AT HELL'S GATE: A Soldier's Journey from War to Peace
Claude Anshin Thomas, . . Shambhala, $19.95 (144pp) ISBN 978-1-59030-134-0
In 1965, after a difficult childhood and an unruly adolescence, Thomas, aged 17, joined the army at his father's suggestion. He put in a combat-heavy tour of duty as a door gunner and crew chief with the 116th Assault Helicopter Assault Company in Vietnam, an experience that left deep emotional scars. After coming home, he endured drug-fueled suicidal, antisocial and violent episodes before turning his life around in the early 1980s as a result of studying with the Vietnamese Zen Buddhist monk Thich Nhat Hanh. He now devotes his life to doing the work of "a wandering mendicant monk," and he wrote this short volume, he says, as a form of therapy, "something to help me keep a grip on my sanity." The result is a combination memoir, Zen primer and how-to book of meditative techniques.
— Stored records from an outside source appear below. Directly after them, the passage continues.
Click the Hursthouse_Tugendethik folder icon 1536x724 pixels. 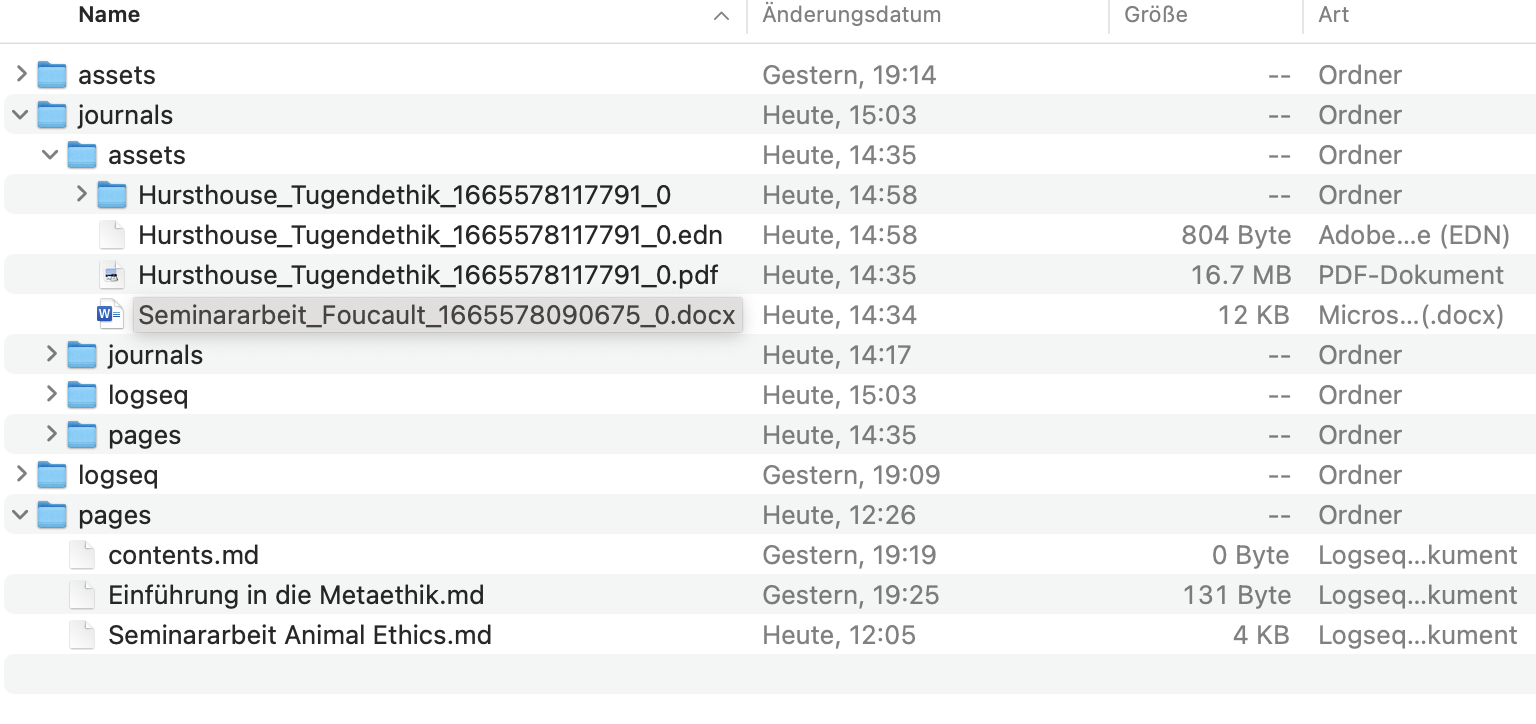coord(112,194)
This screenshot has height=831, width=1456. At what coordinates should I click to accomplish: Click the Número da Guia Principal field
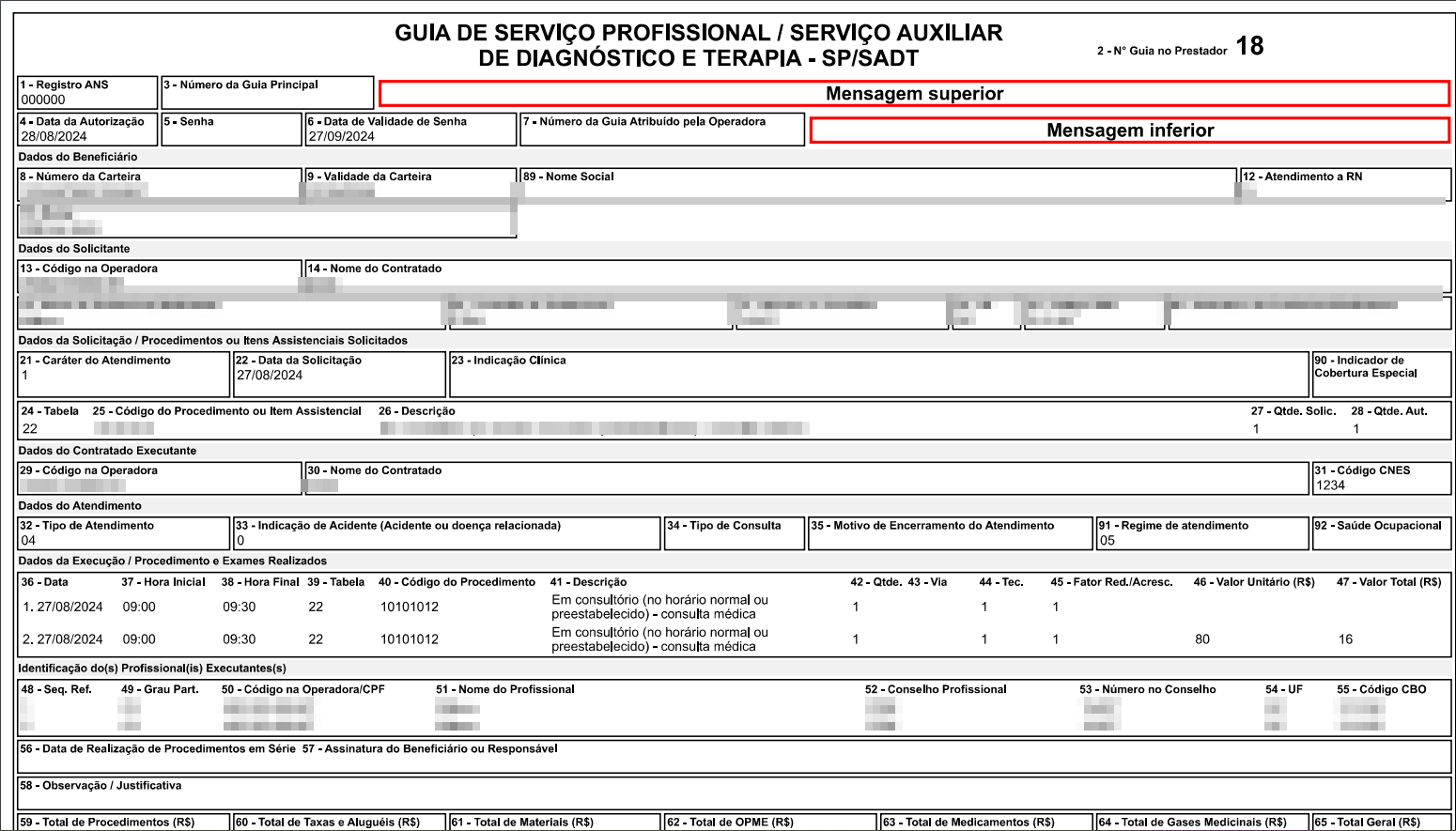(x=268, y=93)
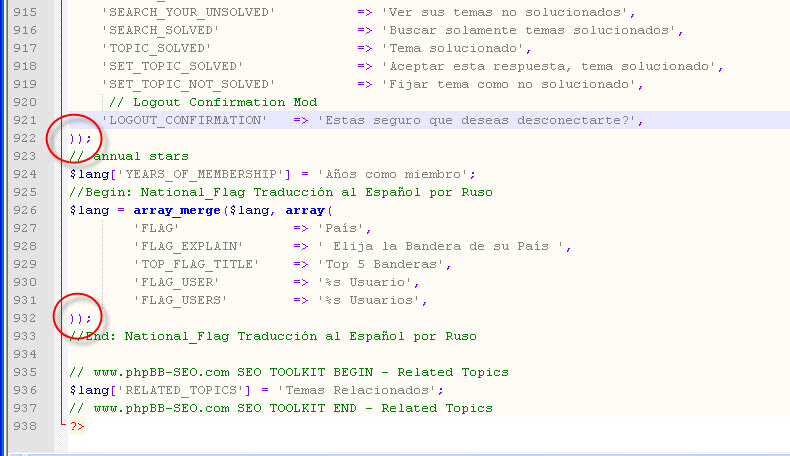
Task: Click the '%s Usuarios' string value
Action: coord(372,300)
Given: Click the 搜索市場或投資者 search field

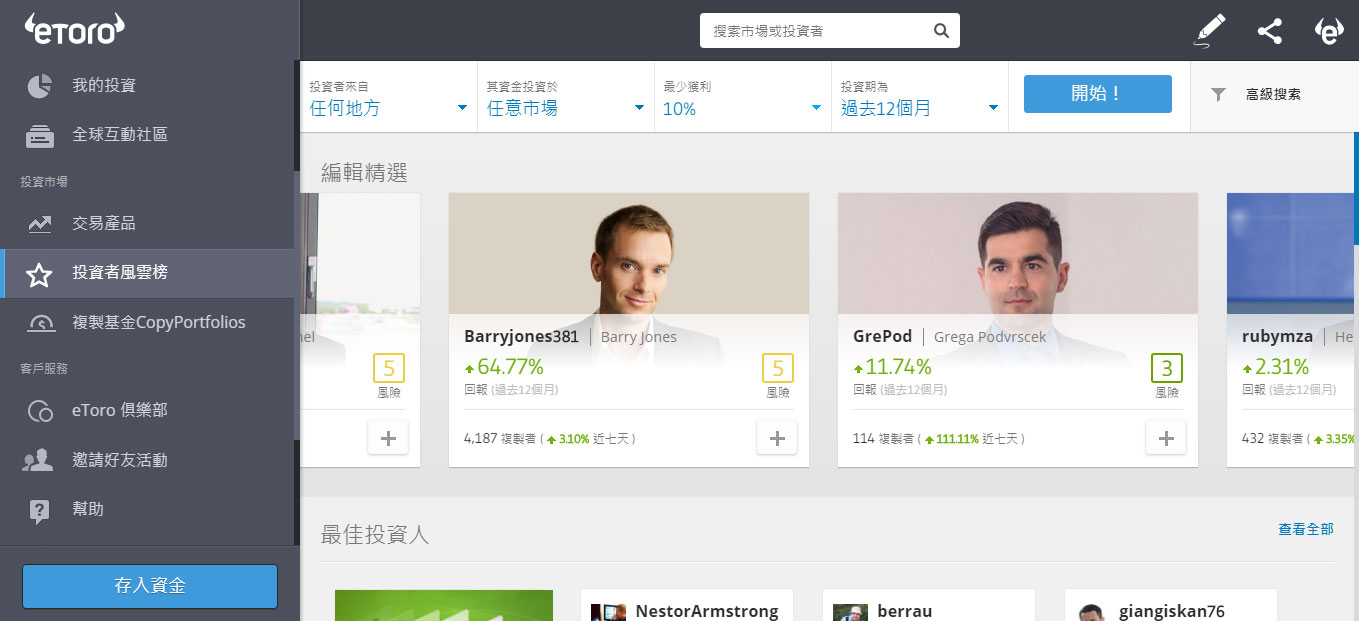Looking at the screenshot, I should (x=815, y=31).
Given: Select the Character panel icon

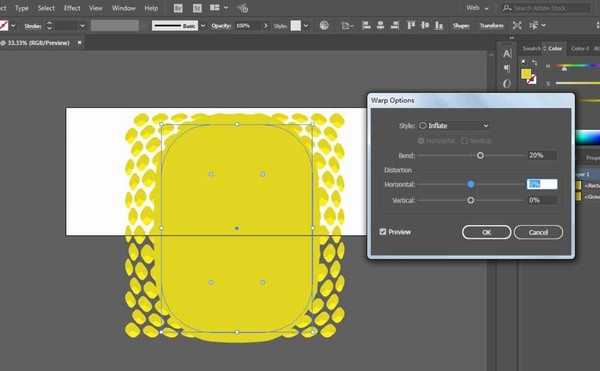Looking at the screenshot, I should point(507,54).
Thomas evokes his experiences in Vietnam and the emotional trauma he has gone through since the war with clarity and insight; the Zen lessons emphasize mindfulness and meditation. Thomas, unfortunately, repeats an egregious, unsubstantiated allegation about Vietnam veterans: that "more than 100,000" have committed suicide since the war. That is a myth, even though it is true that Vietnam veterans have had disproportionately high readjustment problems since returning from the war.